Words the most often associated with a vector of keywords in a Gallicagram corpus — gallicagram_associated

Returns the word the most frequently at a given number of words (distance) from any of the keywords in the vector.

Usage

gallicagram_associated_lexicon(
  lexicon,
  corpus = "lemonde",
  from = "earliest",
  to = "latest",
  n_results = 20,
  distance = "max",
  stopwords = rallicagram::stopwords_gallica[1:500]
)

Arguments

lexicon

A character vector. Keywords to search.

corpus

A character string. The corpus to search. The list of available corpora can be found in the list_corpora dataset.

from

An integer or "earliest". The starting year. If set to "earliest", it uses the earliest date at which the data is reliable for this corpus, as described in list_corpora.

to

An integer or "latest". The end year. If set to "latest", it uses the latest date at which the data is reliable for this corpus, as described in list_corpora.

n_results

An integer. The number of most frequently associated words to return. n_results can also be set to "all" to return all the available results.

distance

An integer, "max" or "articles". The maximum distance, in number of words, at which to look for words associated with the keyword. The max length for each corpus (distance + number of words in the keyword) is described in the max_length column of the list_corpora dataset.

When set to "max", automatically considers the longest ngram possible for this corpus.

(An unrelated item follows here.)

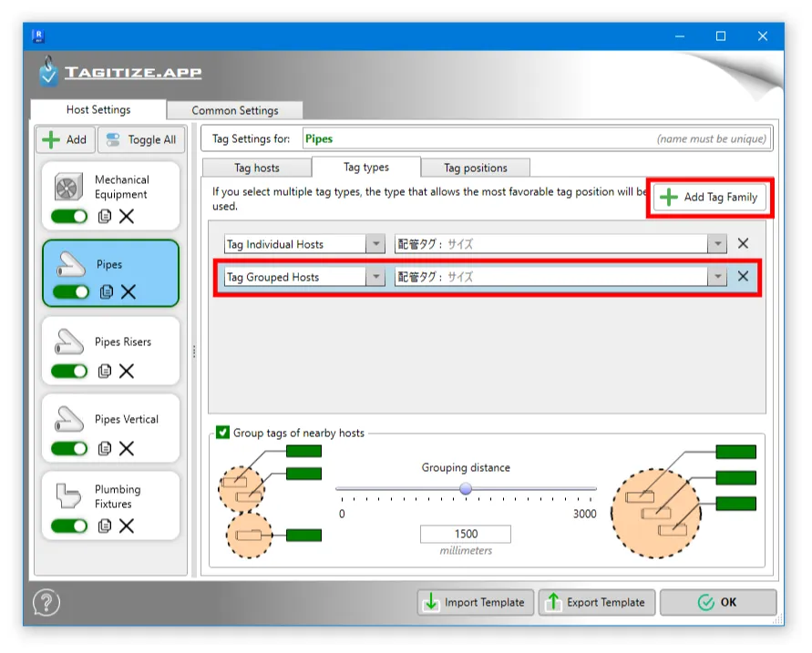Uncheck Group tags of nearby hosts
Image resolution: width=812 pixels, height=653 pixels.
pos(222,433)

When set to "articles", looks for associated words within the whole article. Only available for the "lemonde" corpus and for unigrams (ie keywords only made of one word).

stopwords

A character vector of stopwords to remove. The default is the vector of the 500 most frequent words in the Gallica books dataset. We can change this number by passing stopwords_gallicca[1:300] (for instance, for the 300 most frequent) to the stopwords argument. Can also be lsa::stopwords_fr If NULL does not remove any stopwords.

Value

A tibble. With the words the most frequently associated with any of the keywords in the lexicon mentioned (associated_word), the first keyword in this lexicon, typically the main one and the number of co-occurrences between the keyword and the associated word over the period (n_co-occur). It also returns the input parameters keyword, corpus, from and to.

Details

This function sums the outputs of calls of gallicagram_associated obtained for each keyword in the vector.

Can typically be used with the function get_same_stem().

This function is only available for the three main corpora (historical press, Gallica books, Le Monde newspaper).

Examples

if (FALSE) {
  gallicagram_associated_lexicon(c("président", "présidentiel"))
}